It is suggested that in seeking to reconcile those decisions, by emphasising a “fact sensitive” approach, the decision will result in a loss of certainty and consistency in this area, and an increase in the number of preliminary disputes on jurisdiction. The Court also drew a problematic distinction, for the purposes of inferring agreement from participation, between playing sport and engaging in other activities connected to sport.

A better approach, it is suggested, would have been to apply the principle in Clarke v The Earl of Dunraven (“The Satanita”) [1897] AC 59, free from the constraints placed upon that principle in Bony.

The decision is of significance to any dispute in which one side contends that a multilateral contract (including but not limited to an arbitration agreement) has arisen by virtue of a sports governing body’s rules.

The Issue 

The claimants were Mark McKay and an associated company. They alleged that they had brought AB, a professional footballer, to the attention of the defendant, Everton FC. Everton FC then entered into a contract of employment with AB. The claimants sought remuneration for their alleged services under an implied contract of retainer, alternatively under the law of unjust enrichment. There was no written agreement between the Claimants and Everton.

The defendant applied for a stay of the claim under s.9 of the Arbitration Act 1996, contending that an arbitration agreement existed between the parties, by virtue of Rule K of the FA Rules, requiring the dispute to be submitted to a Rule K arbitration.

Mr McKay was a registered intermediary and did not oppose the stay. The issue for the Court was (1) whether Mercato was bound by the FA Rules and (2) if so whether that resulted in an arbitration agreement arising between Mercato and Everton.

The tensions between Davies and Bony 

In determining those issues, it was necessary for the Court in Mercato to consider the tensions in this area between the decisions of the Court in Davies and Bony.

The conflict between the two decisions may be summarised as follows:

  1. Under Davies a Rule K arbitration agreement will arise whenever each side is bound by the FA Rules (even, it would appear, where the parties seek as between themselves to contract out of those rules).
  2. Under Bony such an agreement will only arise, in the absence of specific and express provision between the parties, by necessary implication on the particular facts (with necessity being a high bar).

Davies concerned a dispute between Nottingham Forest FC and their former manager, Billy Davies. Mr Davies issued a claim in the English Courts alleging breach of a written services agreement with the Club. Whereas his original services agreement had contained a Rule K arbitration clause, his current agreement contained no such clause.
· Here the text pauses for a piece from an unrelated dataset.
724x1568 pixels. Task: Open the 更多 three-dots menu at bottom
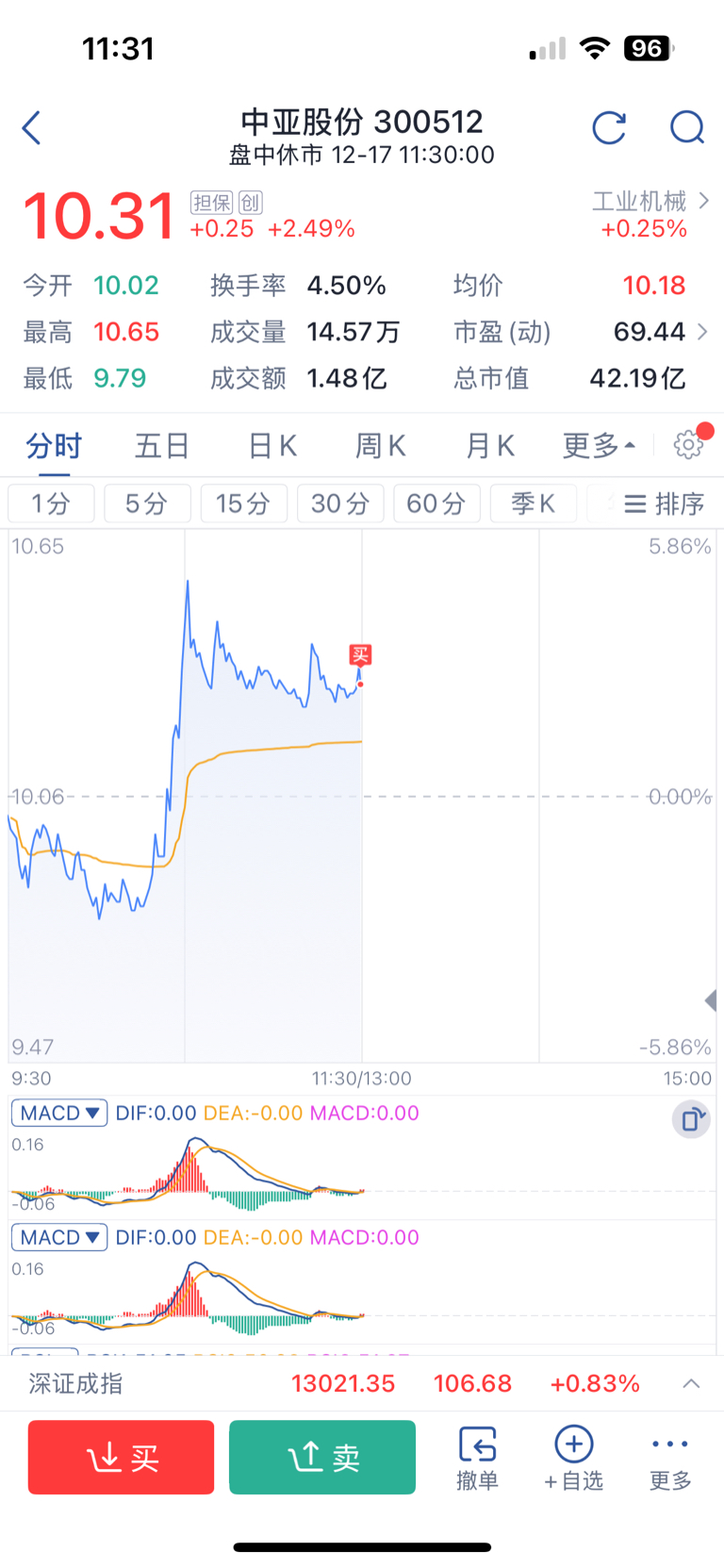tap(670, 1458)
Moreover, the current agreement contained an entire agreement clause.

The Court in Davies nonetheless considered the parties bound to arbitrate their dispute under Rule K, on the following basis (at §§14 to 18 of the judgment):

  1. The decision of the House of Lords in The Satantia recognised the legal efficacy of “multilateral contracts of accession”, whereby one document could be acceded to by a number of individuals in succession so as to put them all in contractual relations with each other (the Court also cited The Zephyr [1984] 1 Lloyds Rep 58 at 72).
  2. It was common ground that each side was bound (in contract) by the FA Rules, as between that party and the FA (see §14 of the judgment).
  3. Each of the Club and Mr Davies knew full well that they were each bound (at least between them and the FA) to adhere to the FA Rules. That finding (at §16(c) of the judgment) appeared to be premised upon the fact that ‘[a]nyone who participates in the game of football (certainly at the professional level) is fully aware of the importance and the standing of the rules.
  4. FA Rule K(1)(a) provides that ‘any dispute or difference between any two or more Participants [as defined]…shall be referred to and finally resolved by arbitration under these Rules’. Each side had agreed to that rule, and a Satanita contract containing that term arose between them.
  5. Perhaps controversially, the Court also appeared to consider the parties incapable of contracting out of adherence to the FA Rules. In the course of considering the entire agreement clause in Mr Davies’ services agreement, the Court appeared to regard those rules obligatory, and equivalent to professional regulatory obligations (at §18):

There is nothing in the latest service agreement which contradicts the terms of Rule K. As a matter of fact, the rules bind both parties. Part of the price to be paid for the privilege of involvement with a professional football club is adherence to the rules. Just as a firm of solicitors could not, as a matter of private contract, excuse a junior fee earner from the need to comply with his or her professional obligations, so a contract between a football club and its manager cannot in my view excuse a manager from compliance with the rules.’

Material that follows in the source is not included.